Task data:
---

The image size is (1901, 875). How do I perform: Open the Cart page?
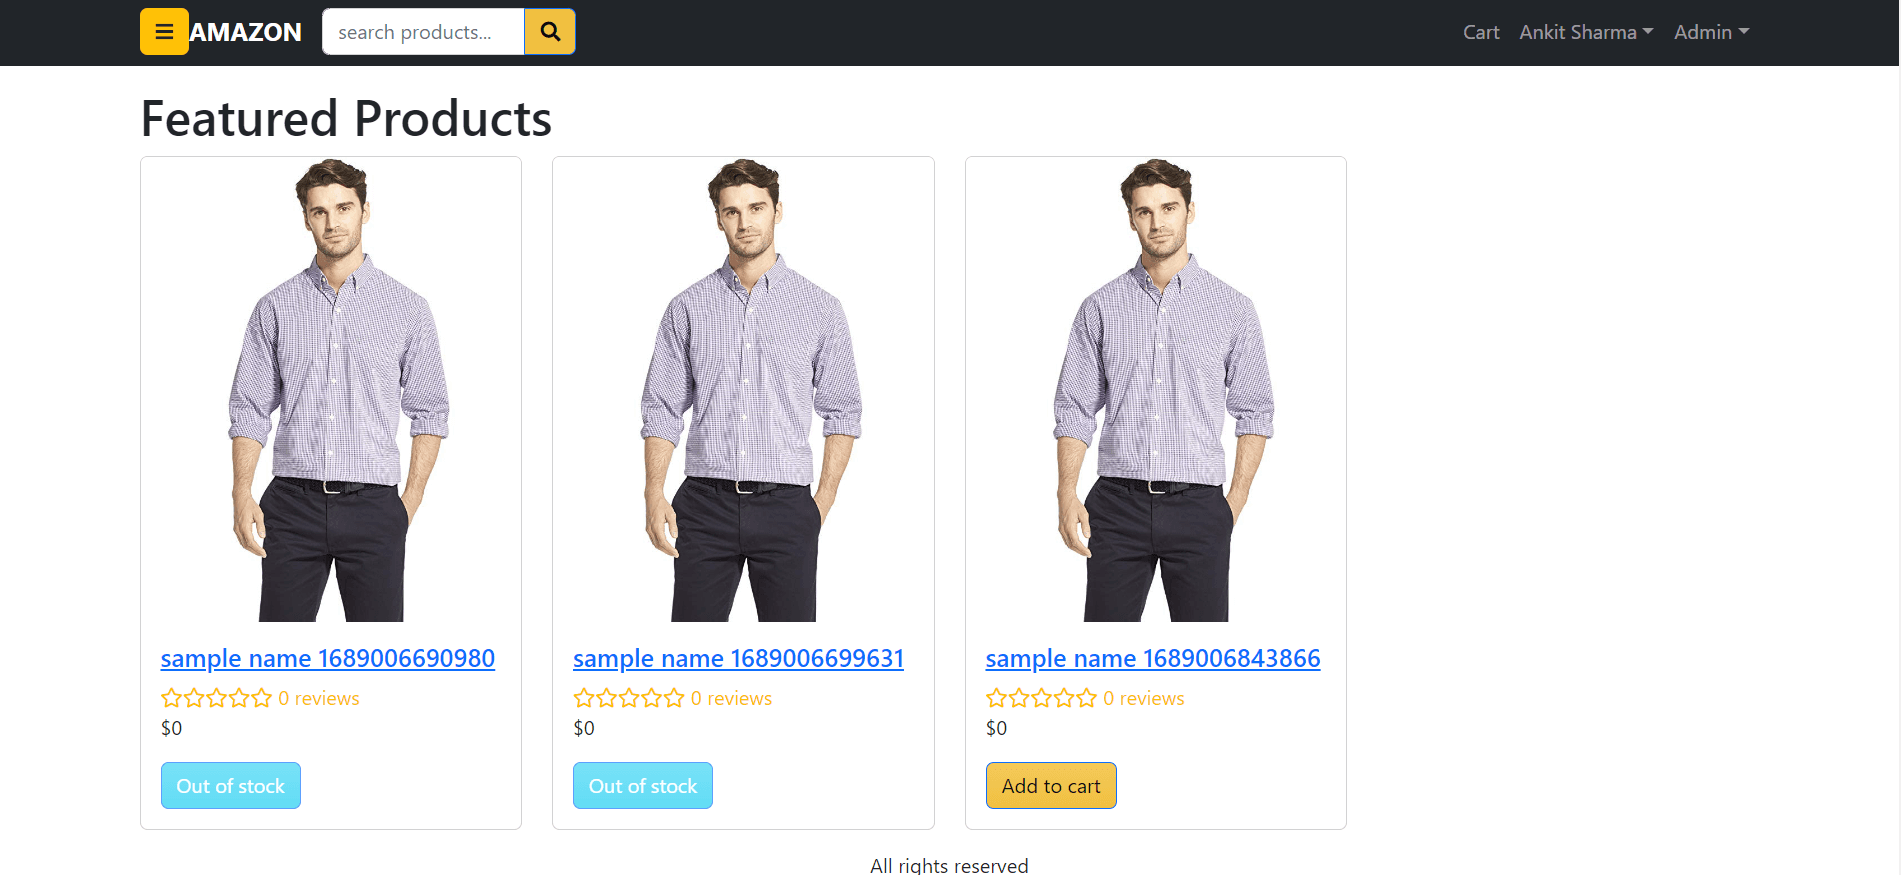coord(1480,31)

---

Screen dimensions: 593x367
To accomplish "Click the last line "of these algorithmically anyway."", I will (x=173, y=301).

---

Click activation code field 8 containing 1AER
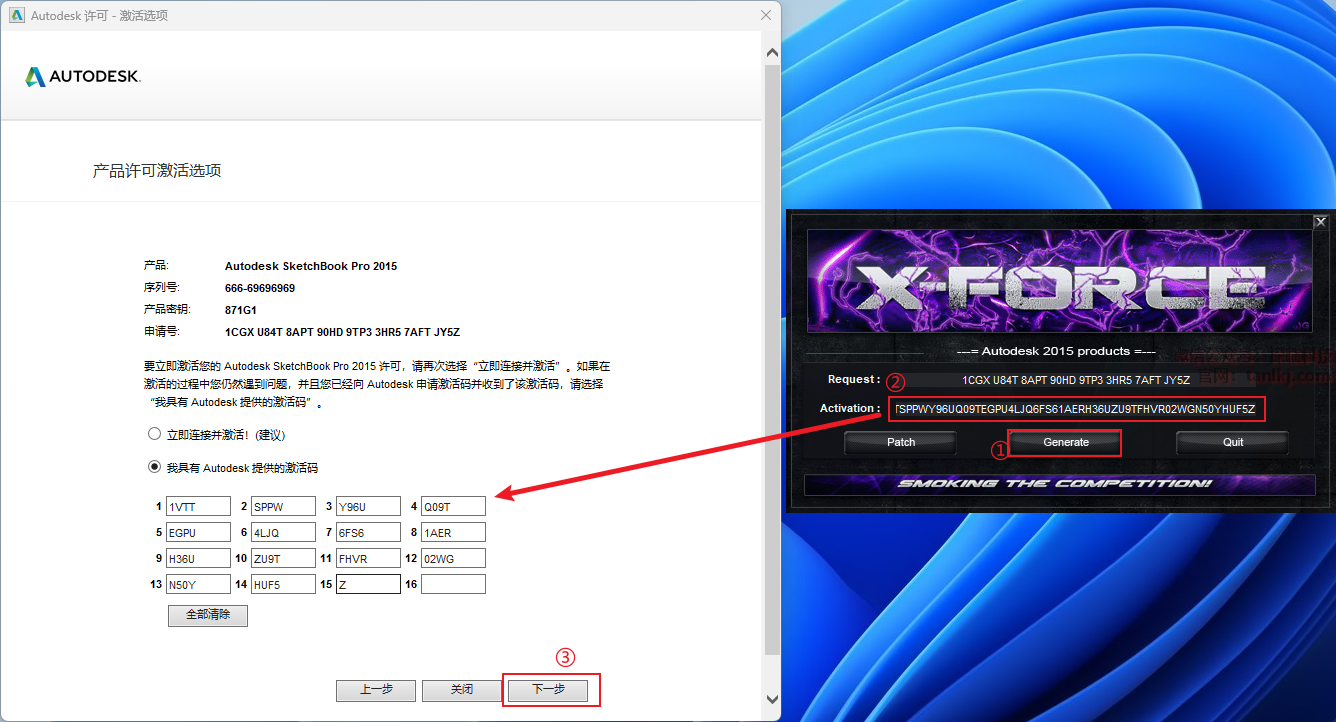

---

Instructions for the task: Could you copy every line in the records that holds "Click"?

Exercise result:
To accomplish "Click the last line "of these algorithmically anyway."", I will (x=173, y=301).
Click activation code field 8 containing 1AER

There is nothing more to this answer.